A month later, five zebras are still on the run in Maryland

The zebras have been on the run since Aug. 31, when they somehow escaped from a privately owned farm in Upper Marlboro, according to Rodney Taylor, chief of the Prince George’s County Animal Services Division.

Written By Michael Levenson

They’re still out there, roaming free.

A month after they escaped from a farm in Maryland, five zebras have evaded capture and are continuing to ramble across the wilds of suburban Prince George’s County, eking out a living on territory far from the grasslands of East Africa.

There has been no shortage of sightings.

Joshua DuBois, who led the White House Office of Faith-Based and Neighborhood Partnerships under President Barack Obama, said on Twitter that after his son claimed to have seen the zebras, he did a U-turn, pulled into “some guy’s driveway” and spotted them in Upper Marlboro, Maryland, about 20 miles southeast of Washington, D.C.

“BAM. WILD MARYLAND ZEBRAS,” DuBois wrote on Twitter, posting with his comment a video showing a zebra trotting along a tree line.
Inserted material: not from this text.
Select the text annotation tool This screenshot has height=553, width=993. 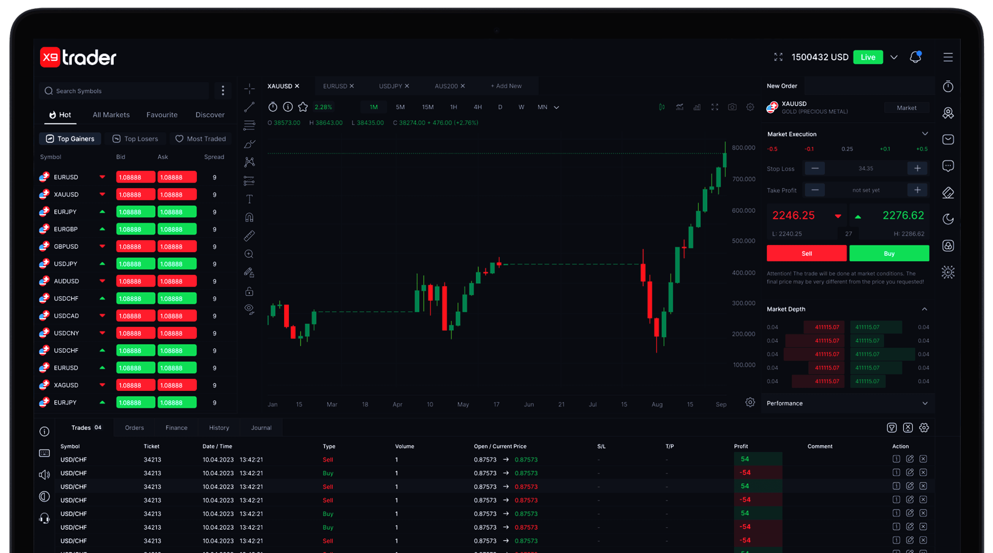point(249,199)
Upper Marlboro Mayor Linda Pennoyer said the zebras had become local “celebrities,” their every move documented on social media.
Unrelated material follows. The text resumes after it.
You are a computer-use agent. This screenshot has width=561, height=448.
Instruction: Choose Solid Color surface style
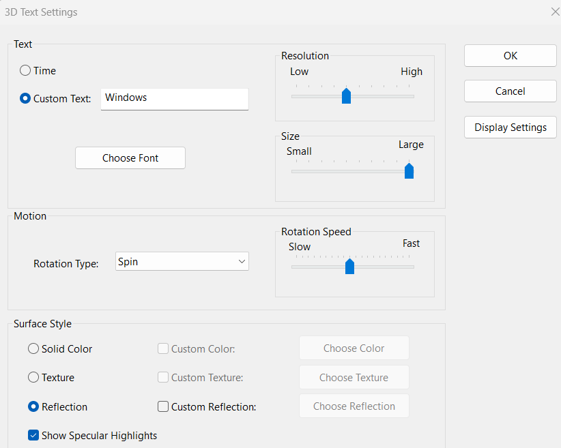[x=33, y=348]

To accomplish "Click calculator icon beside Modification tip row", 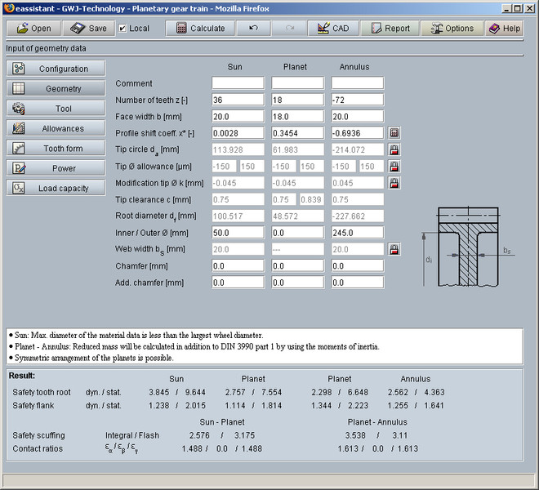I will [x=394, y=183].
“It is odd to see zebras crossing the road,” Pennoyer said, adding, “There are worse things that could be running around Upper Marlboro — like alligators.”

The zebras have been on the run since Aug. 31, when they somehow escaped from a privately owned farm in Upper Marlboro, according to Rodney Taylor, chief of the Prince George’s County Animal Services Division.
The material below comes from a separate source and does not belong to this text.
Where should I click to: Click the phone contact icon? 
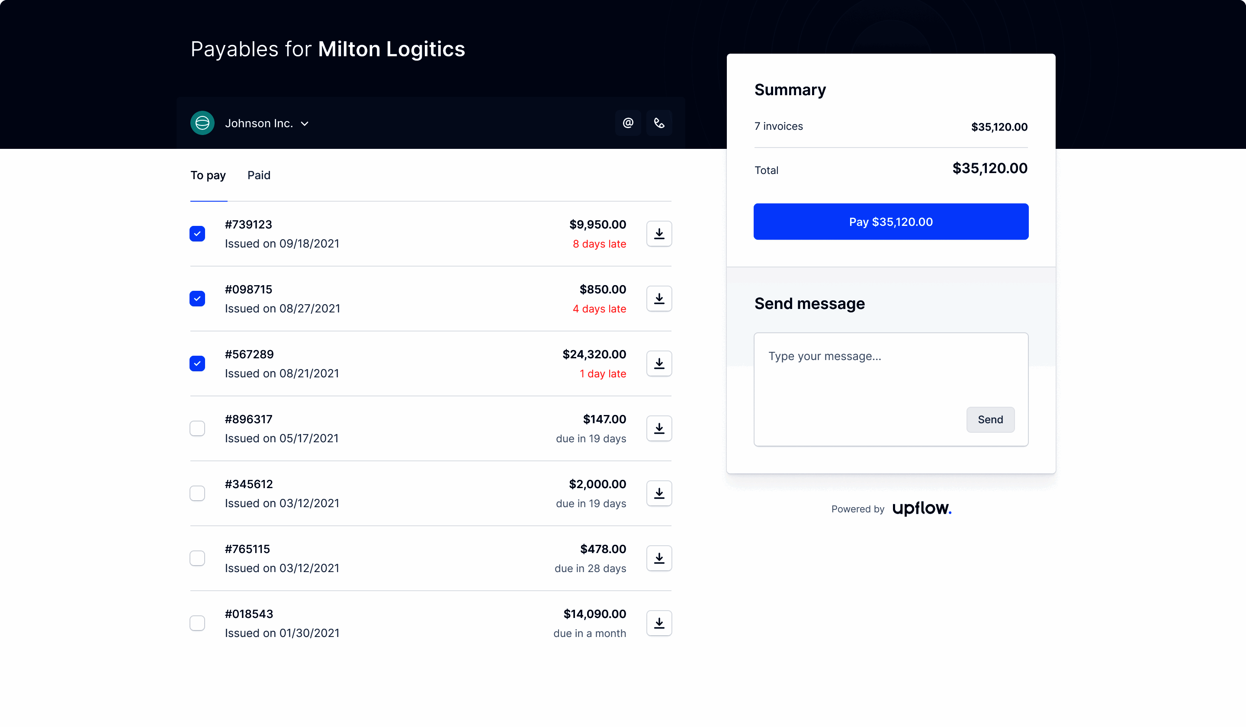pyautogui.click(x=659, y=123)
They were part of a zeal — as a bunch of zebras is sometimes called — of 39 that had been brought to the farm from Florida in mid-August. Taylor said he was not sure why the farm owner, whom he identified as Jerry Holly, had been keeping zebras but said they were not part of a zoo or other exposition.

He said Holly had a license from the U.S. Department of Agriculture to keep zebras. Department records indicate that the farm has had a variety of wild animals as recently as 2018, including black-handed spider monkeys, dromedaries, mandrills, red kangaroos, brown lemurs, capybaras and gibbons.

After the zebras got loose, the farm had planned to capture them by luring them into a corral baited with grain. The corral was to be rigged with a gate that would swing shut, trapping the escapees.

But the zebras have proved to be a wily bunch, foiling the effort week after week.

“I can say we haven’t caught them yet,” Taylor said Thursday, declining to offer more details. “They’re still loose. They still have the feeding station out to catch them.”

There was no answer at a phone number listed for Holly.

Daniel Rubenstein, a professor of zoology at Princeton University, said he was not surprised that the zebras had proved so elusive.

Unlike domesticated horses that will return to a barn after they have gotten loose, zebras are wild animals and “don’t like people generally,” he said. And they may not have any need to feed on the grain set out for them as bait, if they can find enough food to munch elsewhere.

If the zebras continue to elude capture, “they should be able to do just fine” in Prince George’s County, Rubinstein said.

The county has plenty of lawns, fields and pastures where the zebras can graze, as well as streams and other places for them to drink water, which they need to do once a day, he said.

And with the dearth of lions in the Greater Washington area, they have no natural predators, he said, adding, “coyotes they can deal with.”

Although zebras “won’t like snow,” they may be able to survive colder weather in the fall and winter. Zebras, he said, live on the slopes of Mount Kenya, at 13,000 feet, where temperatures at night dip into the 30s.

“They should be able to thrive quite nicely,” Rubinstein said. “They will be able to sustain themselves naturally on that landscape.”

He suggested that the farm track the zebras with infrared cameras or drones and then tranquilize them or drive them into a corral.

But the zebras may not stay in the area for long, Rubinstein warned.

If the zebras that escaped are not part of a family group, they may separate and wander as loners, making them even more difficult to capture. “If they’re starting to go their own individual way,” he said, “who knows?”